Chris McGreal
Marwan Barghouti, the highest ranking Palestinian on trial in Israel for terrorism, defended the past three years of violent intifada yesterday by warning that if Israel failed to deliver independence to the Palestinians it would have to accept Arabs as equal citizens.
The man considered to be Yasser Arafat’s natural successor also accused members of the Israeli government of murdering the former prime minister Yitzhak Rabin in 1996 to kill peace.
Mr Barghouti used his final address to the judges in his trial on 26 counts of murder to defend the past three years of resistance to occupation. The intifada has cost more than 3,000 Israeli and Palestinian lives.
“I am proud of the intifada. I am proud of the resistance to Israeli occupation,” he said.
“To die is better than living under occupation. I am standing here because I resisted Israeli occupation.”
Mr Barghouti, who led the Tanzim - the military wing of the Fatah movement - said: “I hope the Israelis have learned that the Palestinian people can not be brought to yield with force. If an occupation does not end unilaterally or through negotiations then there is only one solution, one state for two people.
“How can the Jews who suffered and survived the Holocaust allow themselves to resort to such insufferable and unacceptable means against another people?”
Mr Barghouti, who is accused of organising suicide bombings and gun attacks, was ambivalent in his rejection of violence against civilians.

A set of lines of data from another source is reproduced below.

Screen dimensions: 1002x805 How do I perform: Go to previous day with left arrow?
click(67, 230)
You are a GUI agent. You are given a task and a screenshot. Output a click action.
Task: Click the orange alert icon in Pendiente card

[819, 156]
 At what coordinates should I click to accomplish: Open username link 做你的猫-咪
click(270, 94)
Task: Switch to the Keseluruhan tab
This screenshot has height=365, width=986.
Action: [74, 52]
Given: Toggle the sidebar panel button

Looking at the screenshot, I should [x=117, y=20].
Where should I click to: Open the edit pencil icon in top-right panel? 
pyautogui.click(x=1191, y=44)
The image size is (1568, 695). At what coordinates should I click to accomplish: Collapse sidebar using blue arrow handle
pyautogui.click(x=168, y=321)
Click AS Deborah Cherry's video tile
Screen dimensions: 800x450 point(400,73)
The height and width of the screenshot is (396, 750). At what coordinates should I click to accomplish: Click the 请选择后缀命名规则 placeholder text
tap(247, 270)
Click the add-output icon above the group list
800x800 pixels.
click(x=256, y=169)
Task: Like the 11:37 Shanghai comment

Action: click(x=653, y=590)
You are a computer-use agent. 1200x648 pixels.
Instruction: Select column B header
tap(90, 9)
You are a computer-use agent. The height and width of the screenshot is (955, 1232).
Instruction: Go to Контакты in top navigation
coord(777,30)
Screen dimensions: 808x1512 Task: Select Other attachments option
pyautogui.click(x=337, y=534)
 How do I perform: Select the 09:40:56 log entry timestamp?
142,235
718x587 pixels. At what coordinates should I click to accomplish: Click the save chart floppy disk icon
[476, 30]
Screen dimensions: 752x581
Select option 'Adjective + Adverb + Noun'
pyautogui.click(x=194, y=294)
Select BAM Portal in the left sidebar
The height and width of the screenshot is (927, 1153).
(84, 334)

“I am against killing innocent people, against murdering innocent women and children. All the time I said I was against military operations but one must fight Israeli occupation in the territories. We are a people like all other people. We want freedom and a state just like the Israelis,” he said.
During his testimony he was given leeway by the judges, who helped him with Hebrew words.
He touched a raw nerve with the Israeli right by accusing it of setting the stage for the murder of Yitzhak Rabin by a Jewish extremist opposed to territorial concessions to the Palestinians.
“The brave man Yitzhak Rabin was murdered. Who murdered Rabin? Those who sit in government now,” he said.
“When Rabin was murdered we also paid the price for the murder.”
Mr Barghouti said Mr Sharon was mistaken if he believed the Israeli cabinet’s threat to exile, or even kill, Mr Arafat would end resistance.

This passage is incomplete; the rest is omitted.